Niestety, małżeństwo Grzegorza z Mają Hyży nie przetrwało jego sukcesu. Grzegorza szybko pochłonął świat show biznesu, a kiedy zainteresowała się nim prezenterka Polsatu, stało się jasne, że nic już nie będzie tak jak wcześniej.
Agnieszka i Grzegorz swój związek ujawnili dopiero w pod koniec 2014 roku, jednak z nowego wpisu Agnieszki na Instagramie wynika, że ich miłość zaczęła się rok wcześniej.
Od 4 lat w duecie żegnamy stary i witamy nowy rok ...dziś w różnych miejscach Polski, na innych scenach, ale z jednym sercem - napisała wzruszona Agnieszka, ilustrując wpis romantycznym zdjęciem z Grzegorzem na egzotycznej plaży.
Ależ ten czas leci… Trudno uwierzyć, że to już cztery lata. Może dlatego, że tyle się przez ten czas wydarzyło.
Latem 2015 roku Agnieszka, uważająca się za specjalistkę w dziedzinie organizacji ślubów, urządziła dla siebie i Grzegorza kameralny lecz luksusowy ślub na rzymskim Kapitolu, po czym pozwała do sądu wszystkich, którzy o tym napisali. Pierwsze miesiące małżeństwa popsuła państwu Hyży poprzednia pani Hyży, Maja, żaląc się w tygodniku Twoje Imperium na męża, który z tego wszystkiego zapomniał, że ma dzieci:
Agnieszka jej także zagroziła sądem.
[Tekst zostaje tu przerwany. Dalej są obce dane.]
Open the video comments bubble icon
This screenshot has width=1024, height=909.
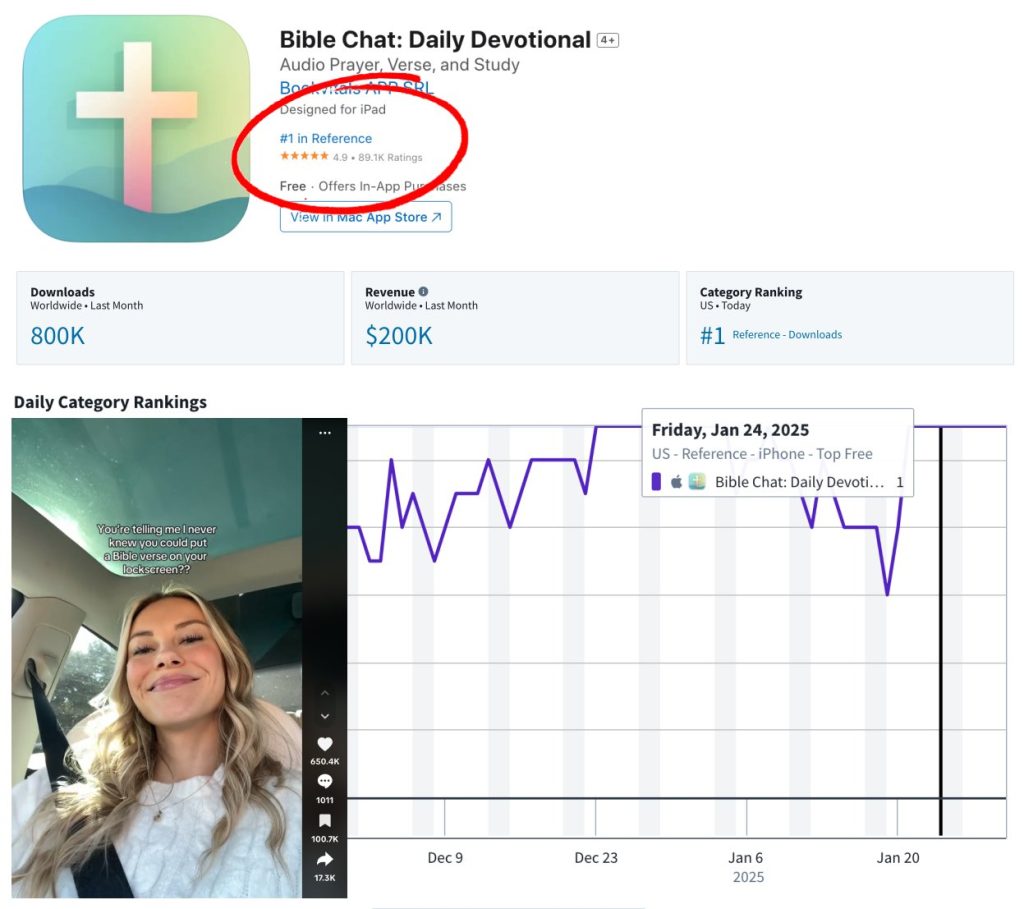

Ostatecznie pozwoliła Grzegorzowi płacić więcej na synów, pod warunkiem podpisania przez Maję cyrografu, że już nigdy nie powie nic złego o byłym mężu.
Kolejne miesiące państwu Hyży zajęło szukanie odpowiednio luksusowego apartamentu, w którym mogliby rozpocząć nowe życie. Kiedy już znaleźli, Agnieszka, uważająca się także za ekspertkę w dziedzinie urządzania wnętrz, zaczęła od przestawiania ścian. Trochę się z tym zeszło, no ale najważniejsze, że się w końcu wprowadzili.
Miniony rok, jak ujawniła prezenterka, znowu okazał się przełomowy w jej życiu. Miejmy nadzieję, że po dotychczasowych doświadczeniach przyzwyczaiła się trochę do przełomów.
2017 był... ciekawy, czasem trudny, ale w moim odczuciu pod wieloma względami przełomowy - wyznała na Instagramie. Ci, którzy są blisko nas, doskonale wiedzą, w czym rzecz. 2018... Musi być wyjątkowy! Zresztą, patrzymy razem w jedną stronę, a to najważniejsze! Kochani, życzę Wam roku dobrego, zdrowego, pełnego pięknej miłości i przyjaźni! Buziak dla Was.